Henri Caillet a repris son métier de cheminot. Mais dans les jours qui ont suivi, Raymond Barthelmess, un écrivain connu sous le nom d’Henri Calet, qui a dirigé à la fin de la guerre, l’usine d’électrocéramique d’Andancette, a narré cet épisode dans un texte. La mise en évidence de cet acte de courage a certainement aidé à ce qu’Henri Caillet soit cité à l’ordre de la brigade, par le colonel Descour, commandant la 14e Région militaire et chef régional FFI :
« Mécanicien SNCF a détourné un train de déportés en partance de Saint-Rambert-d’Albon, le 5 août 1944 et l’a conduit à la gare d’Annonay qui était occupée par les Forces Françaises de l’Intérieur. A soutenu seul sans armes pendant le trajet une lutte contre un Allemand armé d’une mitraillette, qui s’était aperçu de la fausse destination du train.
A réussi à se débarrasser de son ennemi et à conduire sa machine jusqu’à la gare permettant ainsi la libération de 72 déportés et la capture par les FFI du détachement allemand de surveillance. A été blessé pendant l’occupation.

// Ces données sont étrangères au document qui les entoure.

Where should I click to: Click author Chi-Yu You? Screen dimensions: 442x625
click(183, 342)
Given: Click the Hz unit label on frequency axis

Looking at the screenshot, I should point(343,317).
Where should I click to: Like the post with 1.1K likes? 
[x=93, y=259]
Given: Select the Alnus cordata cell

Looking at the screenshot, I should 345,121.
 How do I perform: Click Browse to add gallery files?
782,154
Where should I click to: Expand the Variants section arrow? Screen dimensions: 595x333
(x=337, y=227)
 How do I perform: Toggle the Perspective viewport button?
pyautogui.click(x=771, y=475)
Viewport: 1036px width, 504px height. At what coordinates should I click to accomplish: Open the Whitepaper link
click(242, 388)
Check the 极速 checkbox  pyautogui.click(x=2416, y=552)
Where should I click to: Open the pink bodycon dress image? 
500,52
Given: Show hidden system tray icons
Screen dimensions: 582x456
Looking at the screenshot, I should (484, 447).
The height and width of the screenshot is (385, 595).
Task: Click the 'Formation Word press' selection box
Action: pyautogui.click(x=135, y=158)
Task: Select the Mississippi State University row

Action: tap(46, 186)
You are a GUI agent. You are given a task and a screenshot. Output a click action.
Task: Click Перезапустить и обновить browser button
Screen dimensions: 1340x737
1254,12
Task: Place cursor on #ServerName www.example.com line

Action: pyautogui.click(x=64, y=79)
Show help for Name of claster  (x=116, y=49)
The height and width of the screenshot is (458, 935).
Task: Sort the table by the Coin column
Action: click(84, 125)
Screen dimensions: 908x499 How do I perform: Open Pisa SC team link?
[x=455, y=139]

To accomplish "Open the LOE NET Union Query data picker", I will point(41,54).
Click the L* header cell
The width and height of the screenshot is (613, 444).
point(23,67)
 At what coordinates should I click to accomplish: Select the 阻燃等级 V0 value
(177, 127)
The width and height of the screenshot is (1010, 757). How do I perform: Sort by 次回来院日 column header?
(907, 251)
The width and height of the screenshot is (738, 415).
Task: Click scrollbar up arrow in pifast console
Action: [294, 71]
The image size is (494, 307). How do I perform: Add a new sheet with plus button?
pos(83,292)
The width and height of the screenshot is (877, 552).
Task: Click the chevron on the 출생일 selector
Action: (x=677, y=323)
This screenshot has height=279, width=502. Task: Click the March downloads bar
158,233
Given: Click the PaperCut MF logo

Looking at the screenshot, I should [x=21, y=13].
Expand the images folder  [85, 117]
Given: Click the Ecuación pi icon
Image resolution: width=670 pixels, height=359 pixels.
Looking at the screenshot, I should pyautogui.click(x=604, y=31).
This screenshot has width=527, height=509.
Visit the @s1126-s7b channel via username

La présente citation comporte l’attribution de la Croix de Guerre avec Étoile de bronze.
Lyon, le 5 septembre 1945. »
Au cours des deux guerres, Henri Caillet a fait preuve d’une courageuse détermination face au danger. Ils sont peu nombreux ceux qui ont eu deux citations lors des deux guerres, c’est le cas d’Henri Caillet, cité et décoré à 25 ans et à 51 ans. Henri Caillet est décédé en 1954. Pendant les 10 ans de vie qui ont suivi cet évènement, il ne voulait pas qu’on le considère comme un héros. Cependant, sauver 69 personnes de la déportation et d’une mort quasi certaine dans les camps, permettre par son acte la capture de 12 soldats ennemis est un exploit dont peu d’hommes ou de femmes peuvent être fiers. Il n’avait « réclamé ni la gloire ni les larmes », comme le dit Aragon. Henri Caillet ne remplissait pas les conditions de reconnaissance de Combattant volontaire de la Résistance. Pourtant comme d’autres Drômois, des femmes notamment, il a fait son devoir, tout simplement. Mais, on ne trouvera pas son nom dans les fichiers officiels.
Auteurs : Jean Sauvageon
Sources : Dvd-rom La Résistance dans la Drôme-Vercors, éditions AERI-AERD, février 2007.